Department of Respiratory Medicine and Allergology, Sapporo Medical University School of Medicine, Sapporo, Japan.
Department of Microbiology, Sapporo Medical University School of Medicine, Sapporo, Japan.
Antimicrob Agents Chemother. 2018 Aug 27;62(9). doi: 10.1128/AAC.00851-18. Print 2018 Sep.

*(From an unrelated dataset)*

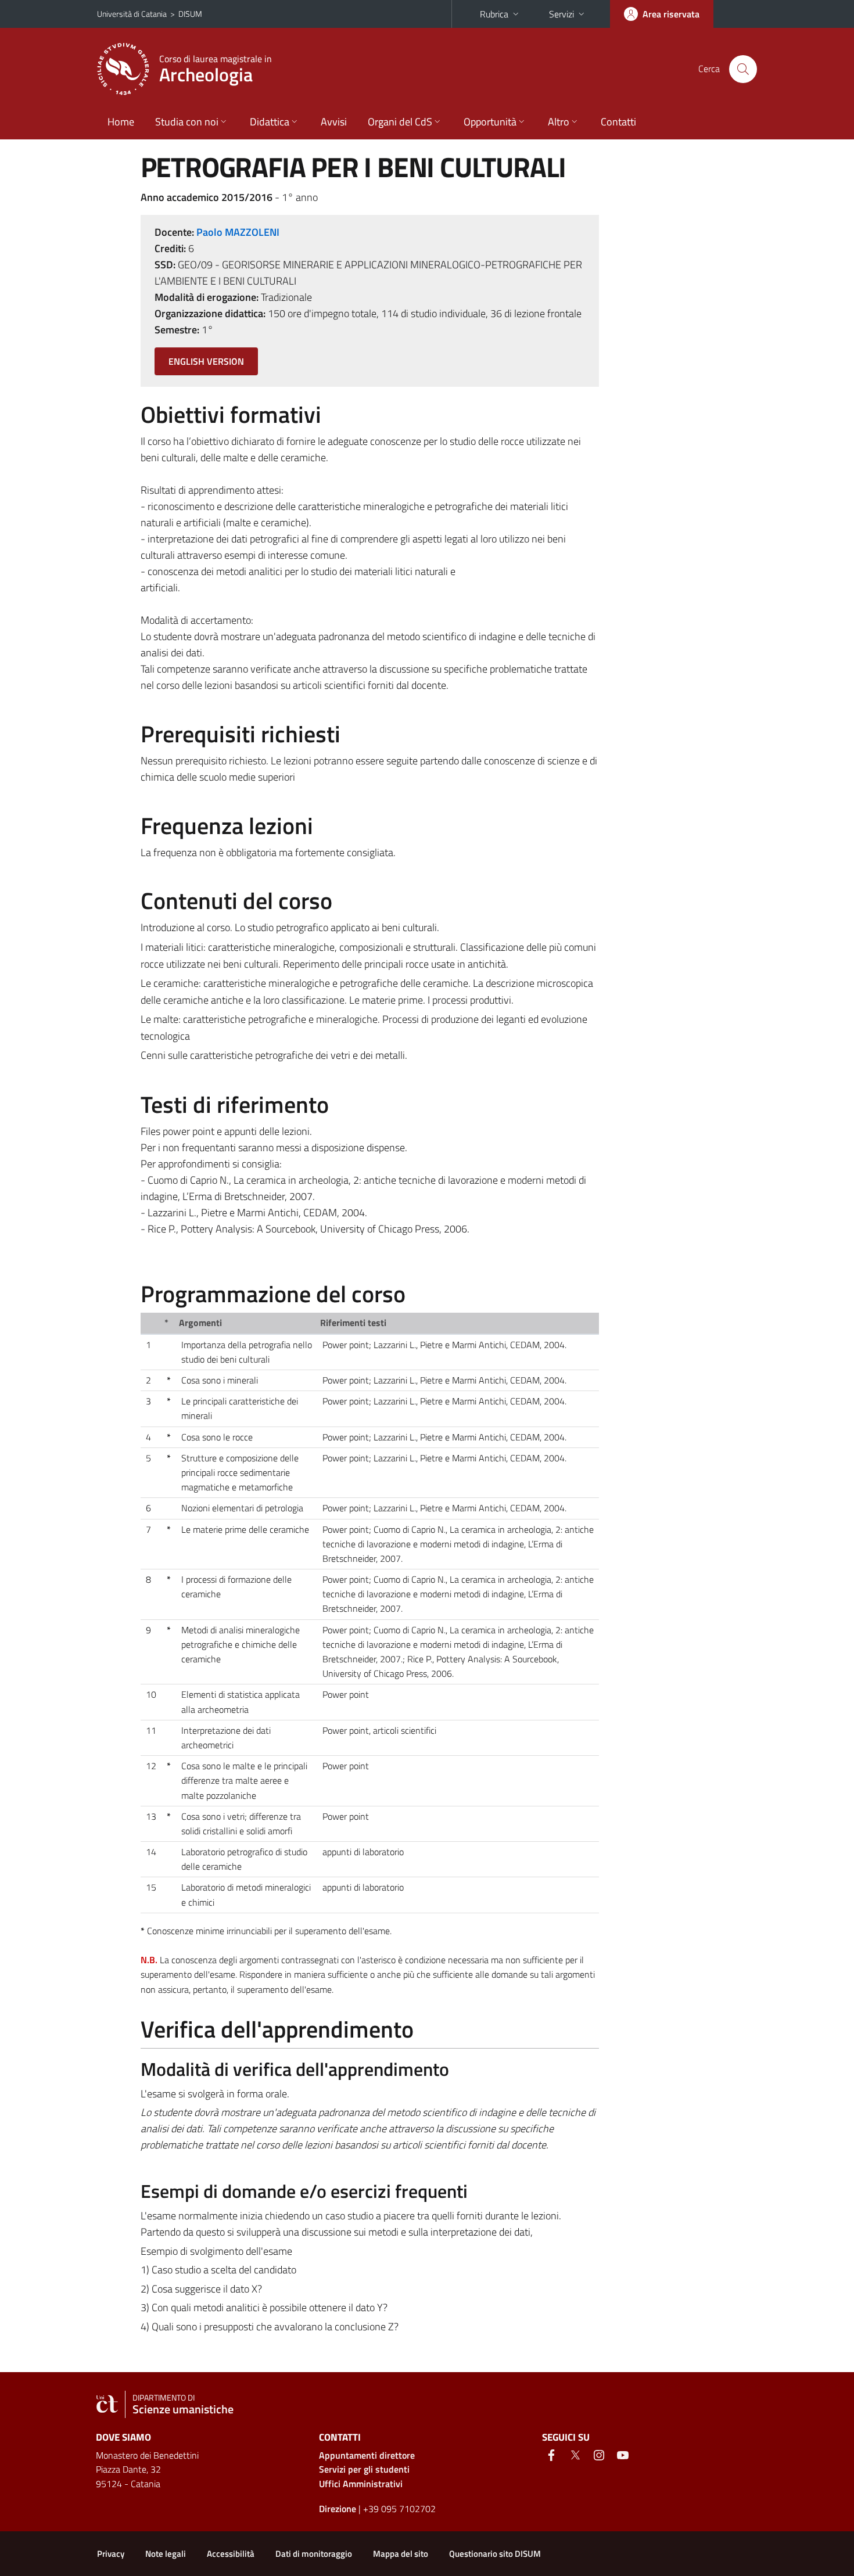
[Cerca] (743, 69)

β-Lactam-resistant is a clinical concern. A high prevalence (>40%) of β-lactamase-negative high-level ampicillin-resistant (high-BLNAR) isolates in Japan has been reported. However, the reasons for the expansion are unknown. High-BLNAR strains possess an amino acid substitution, either Asn526Lys (group III) or Arg517His (group III-like) in addition to Ser385Thr, in penicillin-binding protein 3 (PBP3). To determine the current prevalence of high-BLNAR strains and the mechanisms behind their expansion in Japan, their prevalence, PBP3 types, multilocus sequence types, and susceptibilities to quinolones approved in Japan as alternatives were determined. Sixty percent of clinical isolates (62/104 isolates) were β-lactamase-negative ampicillin-resistant (BLNAR) strains. Among BLNAR isolates, 92% (57/62 isolates) were high-BLNAR strains. Most isolates were classified as belonging to group III, which contained many genotypes (11 PBP3 types and 25 sequence types). These results indicated that the expansion of high-BLNAR isolates was multiclonal and such strains are still predominant in Japanese clinical settings. One high-BLNAR isolate harbored the novel amino acid substitution Asn526Met in addition to Ser385Thr in PBP3, suggesting a new group (group IV). No quinolone-resistant isolates were identified. The MICs for the quinolones (moxifloxacin, garenoxacin, and tosufloxacin) were similar to that for levofloxacin, whereas sitafloxacin exhibited a lower MIC. However, we obtained 4 isolates with decreased quinolone susceptibility with the amino acid substitution Ser84Leu in GyrA, and 3 of those isolates were high-BLNAR isolates. In summary, this study shows that multiclonal high-BLNAR strains predominate in a Japanese university hospital. Isolates remain sensitive to quinolones, but vigilance is required to prevent the development of fluoroquinolone resistance in high-BLNAR strains.
β-内酰胺耐药是一个临床关注的问题。日本曾报道过β-内酰胺酶阴性高耐氨苄青霉素(高耐 BLNAR)分离株的高流行率(>40%)。然而,其扩张的原因尚不清楚。高耐 BLNAR 菌株除了 Ser385Thr 之外,还具有青霉素结合蛋白 3(PBP3)中的氨基酸取代,即 Asn526Lys(第 III 组)或 Arg517His(第 III 组样)。为了确定日本高耐 BLNAR 菌株的当前流行率及其扩张的机制,确定了它们的流行率、PBP3 类型、多位点序列类型以及日本批准的作为替代品的喹诺酮类药物的敏感性。60%的临床分离株(62/104 株)为β-内酰胺酶阴性氨苄青霉素耐药(BLNAR)株。在 BLNAR 分离株中,92%(57/62 株)为高耐 BLNAR 株。大多数分离株被归类为属于第 III 组,其中包含许多基因型(11 种 PBP3 类型和 25 种序列类型)。这些结果表明,高耐 BLNAR 分离株的扩张是多克隆的,并且此类菌株在日本临床环境中仍然占主导地位。一株高耐 BLNAR 分离株在 PBP3 中除了 Ser385Thr 之外还携带新的氨基酸取代 Asn526Met,提示存在一个新的组(第 IV 组)。未发现耐喹诺酮的分离株。喹诺酮(莫西沙星、加替沙星和托氟沙星)的 MIC 与左氧氟沙星相似,而司帕沙星的 MIC 较低。然而,我们获得了 4 株具有 GyrA 中 Ser84Leu 氨基酸取代的喹诺酮敏感性降低的分离株,其中 3 株为高耐 BLNAR 分离株。综上所述,本研究表明,多克隆高耐 BLNAR 菌株在日本一所大学医院中占主导地位。分离株仍对喹诺酮类药物敏感,但需要警惕高耐 BLNAR 菌株中氟喹诺酮类药物耐药性的发展。